DATA SUPPLIED.
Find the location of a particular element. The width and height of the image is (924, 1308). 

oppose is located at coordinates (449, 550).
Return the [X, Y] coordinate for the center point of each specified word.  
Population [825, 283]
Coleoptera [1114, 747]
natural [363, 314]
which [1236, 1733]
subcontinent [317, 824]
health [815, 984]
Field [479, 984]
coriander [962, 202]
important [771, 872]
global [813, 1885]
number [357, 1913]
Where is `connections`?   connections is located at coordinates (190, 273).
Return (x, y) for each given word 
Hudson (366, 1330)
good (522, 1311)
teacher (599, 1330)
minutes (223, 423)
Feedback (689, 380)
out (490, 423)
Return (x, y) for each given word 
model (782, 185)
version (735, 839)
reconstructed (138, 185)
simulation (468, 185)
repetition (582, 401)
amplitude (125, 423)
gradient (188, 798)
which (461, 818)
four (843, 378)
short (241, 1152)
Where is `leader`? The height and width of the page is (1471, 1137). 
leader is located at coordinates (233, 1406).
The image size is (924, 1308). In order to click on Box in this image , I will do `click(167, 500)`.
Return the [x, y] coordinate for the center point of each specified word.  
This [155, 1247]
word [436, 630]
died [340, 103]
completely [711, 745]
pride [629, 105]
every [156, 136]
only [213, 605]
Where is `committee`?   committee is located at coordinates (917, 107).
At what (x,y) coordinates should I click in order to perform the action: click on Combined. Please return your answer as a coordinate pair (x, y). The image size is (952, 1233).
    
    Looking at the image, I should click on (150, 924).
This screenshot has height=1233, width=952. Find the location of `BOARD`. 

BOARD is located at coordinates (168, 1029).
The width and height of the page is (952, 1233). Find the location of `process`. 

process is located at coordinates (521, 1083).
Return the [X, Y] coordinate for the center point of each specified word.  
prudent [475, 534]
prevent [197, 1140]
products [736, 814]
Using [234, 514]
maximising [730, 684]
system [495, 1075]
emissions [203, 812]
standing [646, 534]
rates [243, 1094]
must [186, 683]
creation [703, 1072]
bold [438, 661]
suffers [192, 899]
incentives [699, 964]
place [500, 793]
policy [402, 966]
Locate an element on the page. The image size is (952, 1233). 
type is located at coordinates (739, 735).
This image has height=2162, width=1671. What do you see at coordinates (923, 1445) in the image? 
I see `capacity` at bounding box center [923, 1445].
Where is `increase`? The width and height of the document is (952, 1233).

EXERCISE DESCRIPTION.
Reproduce the items verbatim, from the first line through the line that contains "The image size is (924, 1308).", with both ends included.

SOLUTION FOR THIS PROBLEM.
Find the location of a particular element. The width and height of the image is (924, 1308). 

oppose is located at coordinates (449, 550).
Return the [X, Y] coordinate for the center point of each specified word.  
Population [825, 283]
Coleoptera [1114, 747]
natural [363, 314]
which [1236, 1733]
subcontinent [317, 824]
health [815, 984]
Field [479, 984]
coriander [962, 202]
important [771, 872]
global [813, 1885]
number [357, 1913]
Where is `connections`?   connections is located at coordinates (190, 273).
Return (x, y) for each given word 
Hudson (366, 1330)
good (522, 1311)
teacher (599, 1330)
minutes (223, 423)
Feedback (689, 380)
out (490, 423)
Return (x, y) for each given word 
model (782, 185)
version (735, 839)
reconstructed (138, 185)
simulation (468, 185)
repetition (582, 401)
amplitude (125, 423)
gradient (188, 798)
which (461, 818)
four (843, 378)
short (241, 1152)
Where is `leader`? The height and width of the page is (1471, 1137). 
leader is located at coordinates (233, 1406).
The image size is (924, 1308). In order to click on Box in this image , I will do `click(167, 500)`.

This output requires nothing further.